昨年は火星の接近でにぎやかな天界でしたが、その火星も西に去って、夜半には木星や土星の豪華な惑星たちが東から姿を現してきました。観測会では四つの明るい衛星の見える木星や、環の美しい土星を見せるのが、一番楽しんでいただけるように思います。

 この半世紀ほどの昔までは、火星は謎の惑星でした。南北に走る不思議な運河だとか、あるいは大接近ごとに見える幾何学的な模様の謎を追って、多くのアマチュア天文家たちが挑戦しました。その頃天体望遠鏡を持って惑星の観測を始めた人は、その大半が火星に興味を持ち天文人口が大いに増加したのです。私の友人にも火星の観測者がいましたが、それは学術と言うより、火星人への好奇心の塊でした。
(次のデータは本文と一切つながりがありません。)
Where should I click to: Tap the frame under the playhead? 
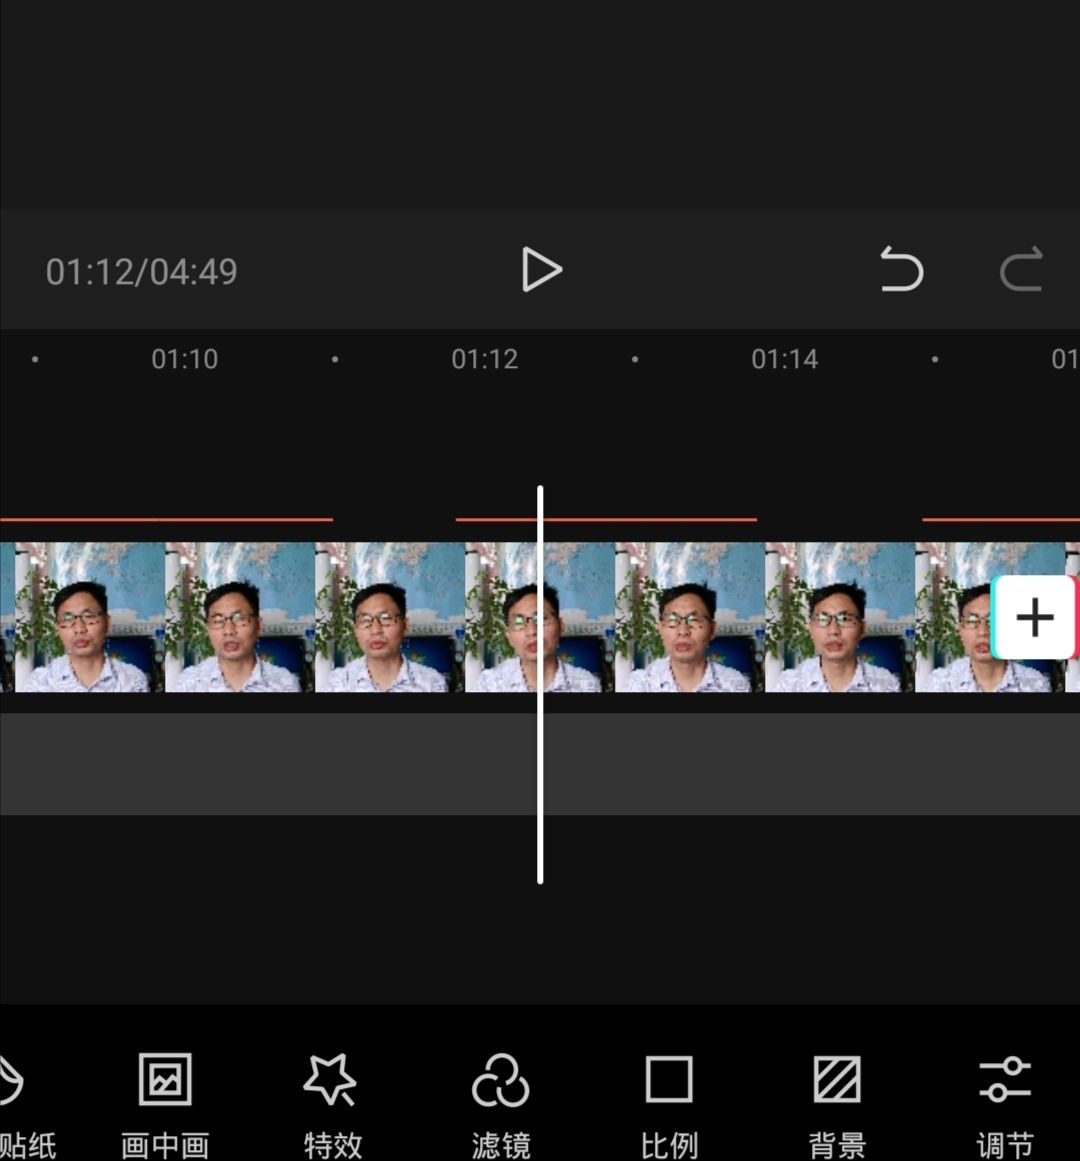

 当時は今のようにCCDを使った優れたカメラがありませんでしたので、多くの観測者が経験に頼った火星表面の模様をスケッチしました。彼らの念頭には、実在すると思われた火星人のイメージがあるものですから、その多くは大小の運河や人工的な模様が描かれました。先入観というものは恐ろしいものですね。1960年頃だったでしょうか?アメリカのロケット(マリーナ)が飛んで行って上空で写真を撮るまで、火星の運河は実在すると思われていたのです。